[Records contained in a dataset]
[Start of section]
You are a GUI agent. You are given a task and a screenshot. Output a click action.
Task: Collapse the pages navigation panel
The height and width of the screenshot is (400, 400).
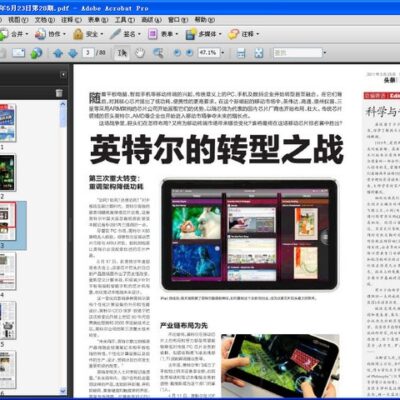point(63,75)
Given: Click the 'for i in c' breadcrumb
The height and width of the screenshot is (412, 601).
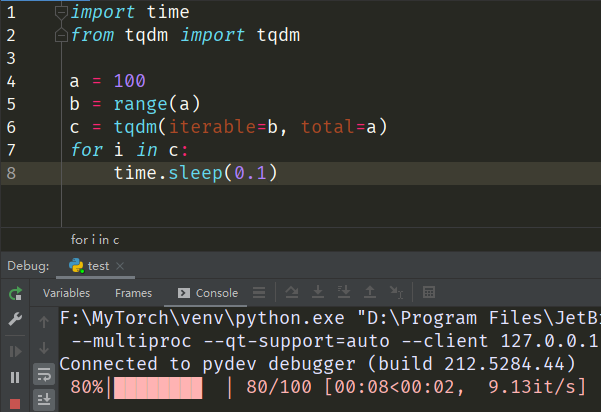Looking at the screenshot, I should click(x=95, y=240).
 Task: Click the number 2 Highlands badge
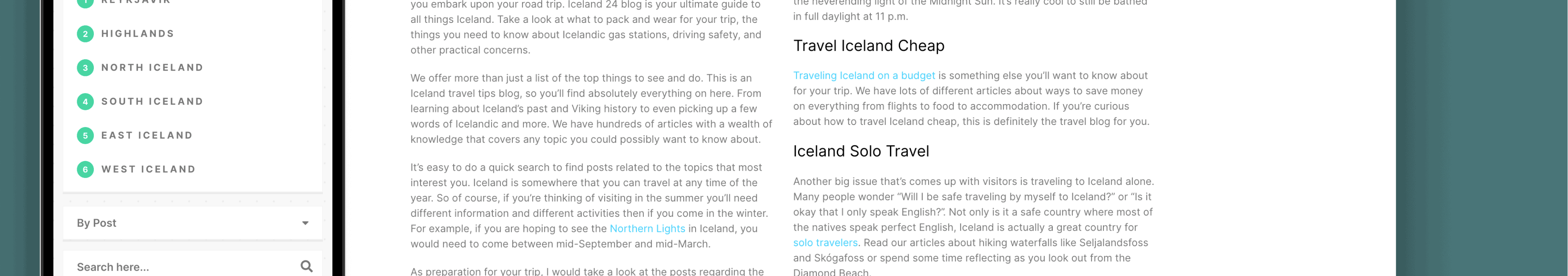point(85,34)
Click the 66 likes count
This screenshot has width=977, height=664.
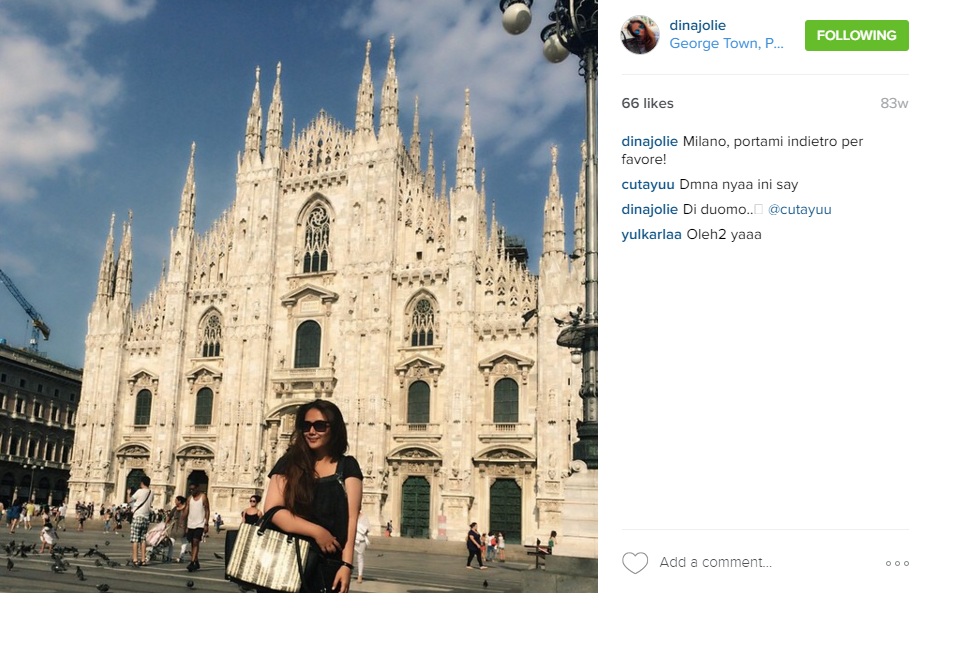tap(647, 103)
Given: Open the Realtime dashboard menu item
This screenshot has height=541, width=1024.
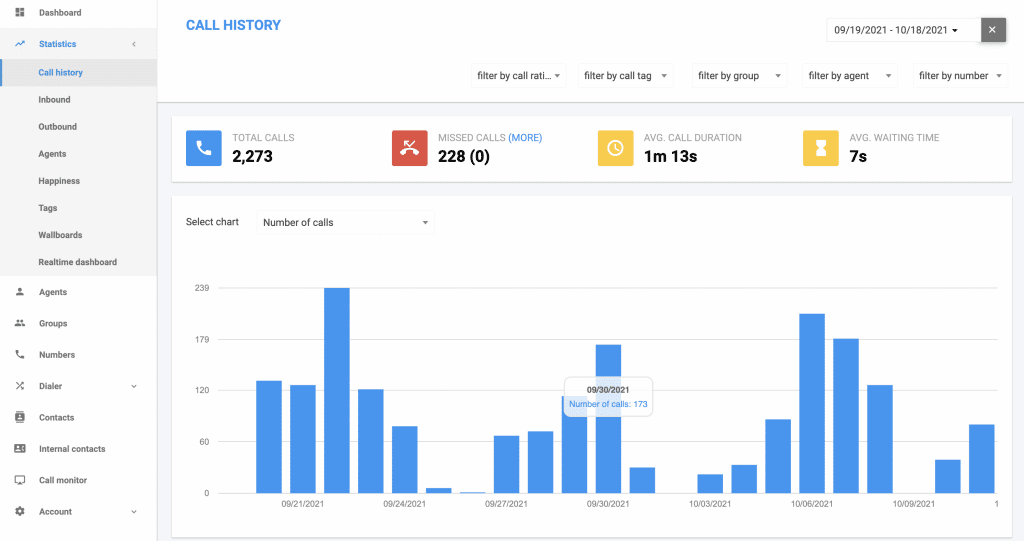Looking at the screenshot, I should (77, 262).
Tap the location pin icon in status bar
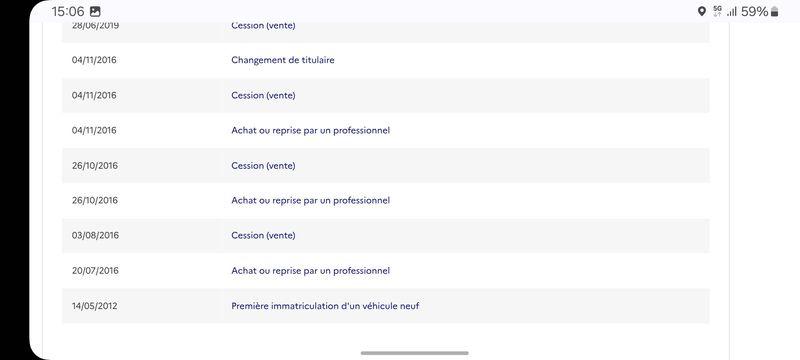The height and width of the screenshot is (360, 800). pyautogui.click(x=702, y=12)

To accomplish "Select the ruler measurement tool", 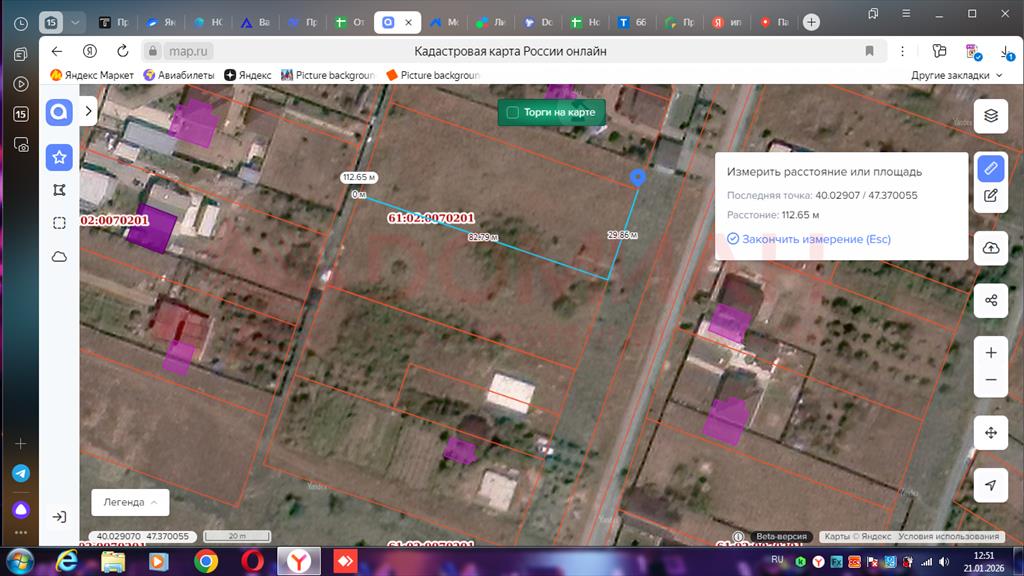I will pyautogui.click(x=990, y=168).
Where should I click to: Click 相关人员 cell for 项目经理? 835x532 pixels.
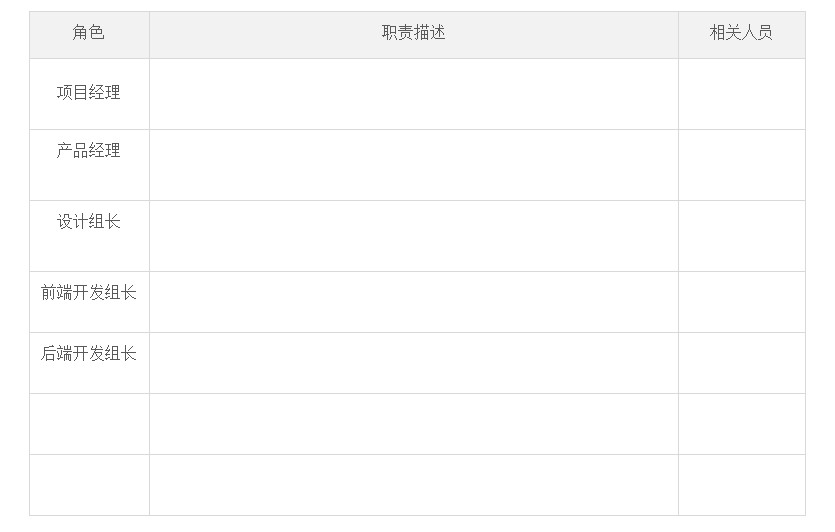click(x=741, y=94)
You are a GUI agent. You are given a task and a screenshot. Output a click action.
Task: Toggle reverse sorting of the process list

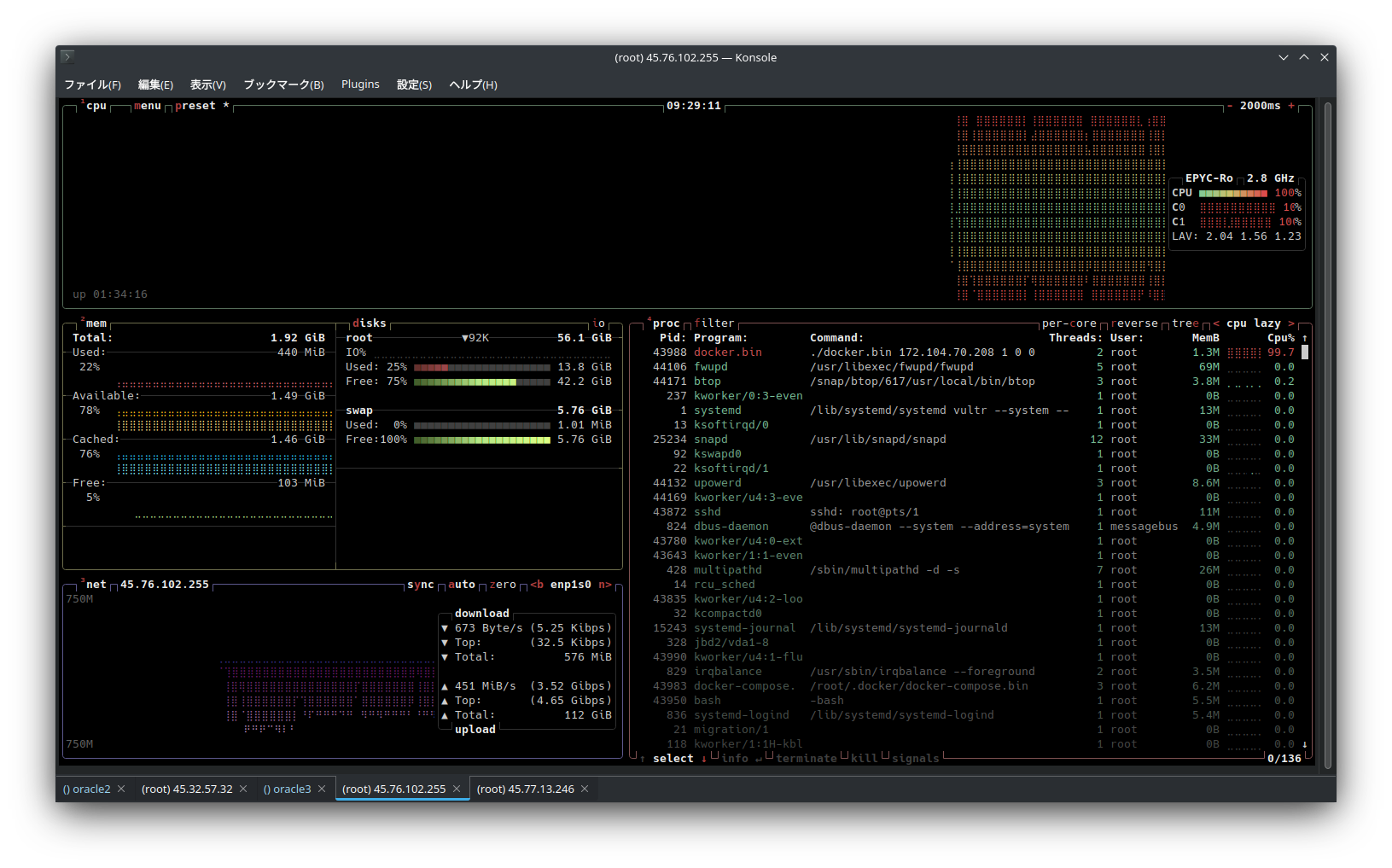[1134, 323]
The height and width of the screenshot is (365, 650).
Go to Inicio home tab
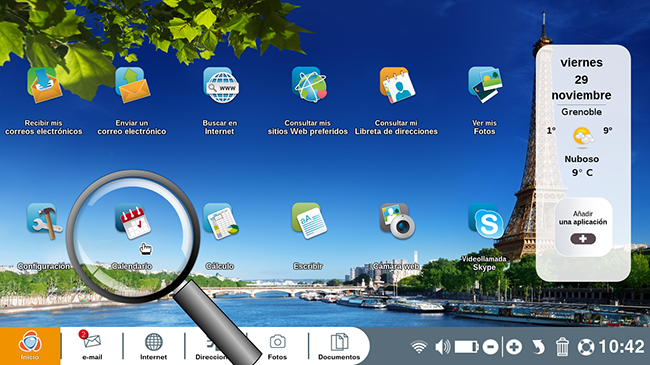coord(30,346)
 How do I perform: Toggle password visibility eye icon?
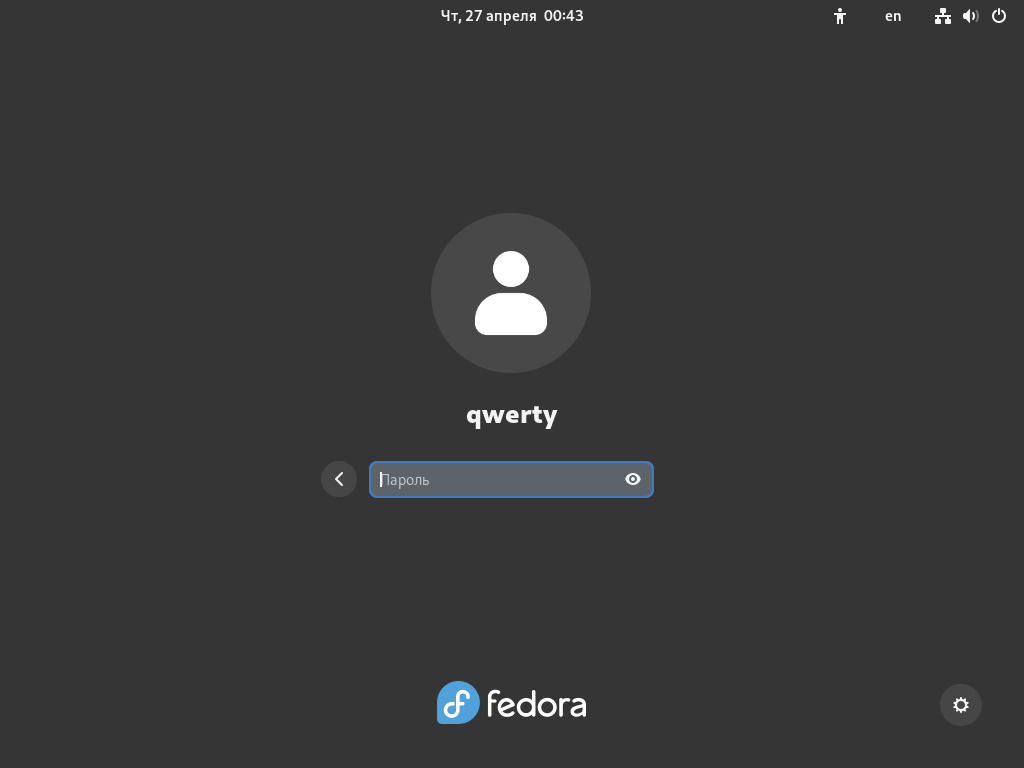[x=633, y=479]
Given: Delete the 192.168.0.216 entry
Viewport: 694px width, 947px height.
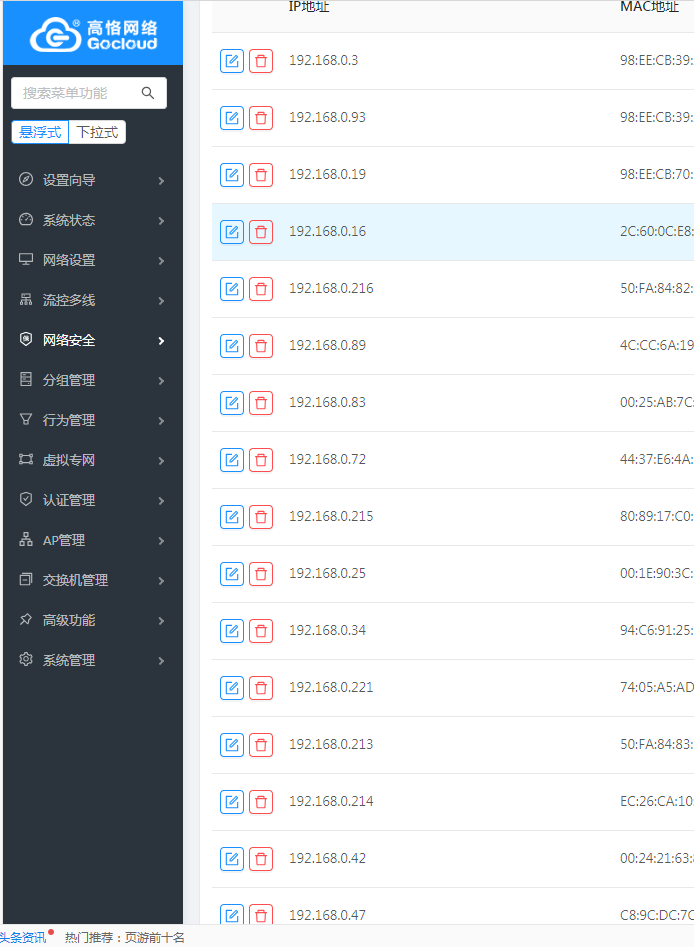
[End of section]
▶ Assigned task
Repeat the records above exactly, from the first line through the line that contains "Click the 66 likes count", and leave out the pictures.

▶ Response to this task
You are a GUI agent. You are given a task and a screenshot. Output a click action.
Task: Collapse the pages navigation panel
The height and width of the screenshot is (400, 400).
point(63,75)
Given: Click the 'for i in c' breadcrumb
The height and width of the screenshot is (412, 601).
Looking at the screenshot, I should click(x=95, y=240).
 Task: Click the number 2 Highlands badge
point(85,34)
Click the 66 likes count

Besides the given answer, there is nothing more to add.